TRAVAIL DEMANDÉ: Poursuivez l'extrait sur la nouvelle carte de l'éducation prioritaire à partir de sa dernière phrase.

EXTRAIT DU DOCUMENT:
Les zones d'éducation prioritaires devraient, elles aussi, évoluer du fait de l'introduction d'un nouvel indicateur social à l'aune duquel 104 nouveaux réseaux d'éducation prioritaire devraient être identifiés. Cet indicateur repose sur quatre variables, à savoir le nombre d'élèves cumulant un retard en matière d'apprentissage, le nombre de boursiers, la proportion d'entre eux issus de milieux défavorisés et leur localisation dans des zones urbaines sensibles ou des zones rurales isolées. La mise en oeuvre de cette nouvelle carte de France de l'éducation prioritaire ne devrait pas, pour autant, s'avérer trop brutale puisqu'un dispositif d'accompagnement des territoires qui ne seront plus reconnus comme prioritaires dans cette nouvelle cartographie, alors qu'ils l'étaient précédemment, devrait être assuré pendant trois ans.

DONNÉES À EXAMINER:

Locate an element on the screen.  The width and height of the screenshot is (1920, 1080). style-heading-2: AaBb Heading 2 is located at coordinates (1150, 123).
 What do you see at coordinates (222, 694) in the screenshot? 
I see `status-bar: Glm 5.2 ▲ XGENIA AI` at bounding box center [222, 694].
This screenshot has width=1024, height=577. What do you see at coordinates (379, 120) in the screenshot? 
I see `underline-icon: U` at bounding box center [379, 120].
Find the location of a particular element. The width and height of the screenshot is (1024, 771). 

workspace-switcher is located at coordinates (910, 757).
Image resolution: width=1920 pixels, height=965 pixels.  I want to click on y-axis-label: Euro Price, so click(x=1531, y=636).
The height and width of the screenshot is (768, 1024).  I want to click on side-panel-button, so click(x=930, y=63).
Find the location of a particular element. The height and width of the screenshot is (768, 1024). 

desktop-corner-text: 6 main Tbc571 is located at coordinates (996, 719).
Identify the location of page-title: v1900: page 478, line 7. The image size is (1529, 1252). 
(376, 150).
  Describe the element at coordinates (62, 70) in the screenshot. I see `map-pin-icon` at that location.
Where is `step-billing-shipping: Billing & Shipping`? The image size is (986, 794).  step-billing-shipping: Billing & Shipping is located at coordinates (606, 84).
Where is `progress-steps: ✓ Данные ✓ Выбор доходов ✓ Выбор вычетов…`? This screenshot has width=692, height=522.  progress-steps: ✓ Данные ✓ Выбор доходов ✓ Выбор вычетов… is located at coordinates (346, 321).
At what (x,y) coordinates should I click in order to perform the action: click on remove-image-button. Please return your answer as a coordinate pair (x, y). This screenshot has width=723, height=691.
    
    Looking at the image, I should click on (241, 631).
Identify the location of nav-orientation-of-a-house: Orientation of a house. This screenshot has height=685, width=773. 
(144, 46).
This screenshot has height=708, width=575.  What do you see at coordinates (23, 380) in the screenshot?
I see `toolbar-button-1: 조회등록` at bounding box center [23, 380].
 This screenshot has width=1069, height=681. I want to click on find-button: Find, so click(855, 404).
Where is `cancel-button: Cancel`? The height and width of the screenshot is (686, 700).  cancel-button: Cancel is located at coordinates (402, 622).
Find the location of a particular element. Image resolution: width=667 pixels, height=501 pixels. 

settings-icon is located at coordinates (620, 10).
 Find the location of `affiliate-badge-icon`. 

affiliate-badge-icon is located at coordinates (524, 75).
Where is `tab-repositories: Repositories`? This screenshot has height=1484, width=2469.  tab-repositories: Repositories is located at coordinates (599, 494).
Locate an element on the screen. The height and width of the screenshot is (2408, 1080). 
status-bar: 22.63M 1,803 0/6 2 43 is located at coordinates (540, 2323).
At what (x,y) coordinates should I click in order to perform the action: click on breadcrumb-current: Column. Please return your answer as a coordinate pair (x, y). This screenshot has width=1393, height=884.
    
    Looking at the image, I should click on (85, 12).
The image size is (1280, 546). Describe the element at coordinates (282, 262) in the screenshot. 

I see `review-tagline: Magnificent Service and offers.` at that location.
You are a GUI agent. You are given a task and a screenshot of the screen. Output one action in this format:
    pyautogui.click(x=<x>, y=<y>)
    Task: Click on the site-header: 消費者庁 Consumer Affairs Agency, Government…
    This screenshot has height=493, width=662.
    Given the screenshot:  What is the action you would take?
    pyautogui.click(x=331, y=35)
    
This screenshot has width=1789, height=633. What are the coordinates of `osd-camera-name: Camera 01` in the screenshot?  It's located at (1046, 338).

RÉPONSE PROPOSÉE:
Cette reconfiguration des réseaux doit aller de pair avec une stabilisation des équipes pédagogiques qui doivent être renforcées par une meilleure rémunération et une formation adaptée. Les enseignants de l'éducation prioritaire devraient également bénéficier d'allègements, à hauteur de 54 heures par an, pour travailler en équipe sur différents progrès pédagogiques. Enfin, une meilleure articulation entre l'école primaire et le collège, dans ces réseaux, devrait être assurée. La loi de refondation de l'école a ouvert la possibilité de constituer des conseils école-collège.
L'ensemble de ces mesures constitue le fondement de la politique éducative du Gouvernement, c'est-à-dire le refus de l'inertie et de l'immobilisme. Notre objectif est de s'attaquer durablement aux blocages qui conduisent trop d'enfants de la République à considérer qu'ils sont voués à l'échec.
Merci, monsieur le ministre, pour votre exposé complet, qu'anime un réel volontarisme. Je passe la parole à mes collègues qui ne manqueront pas de vous interroger sur les nombreux points que vous avez soulevés au cours de votre intervention.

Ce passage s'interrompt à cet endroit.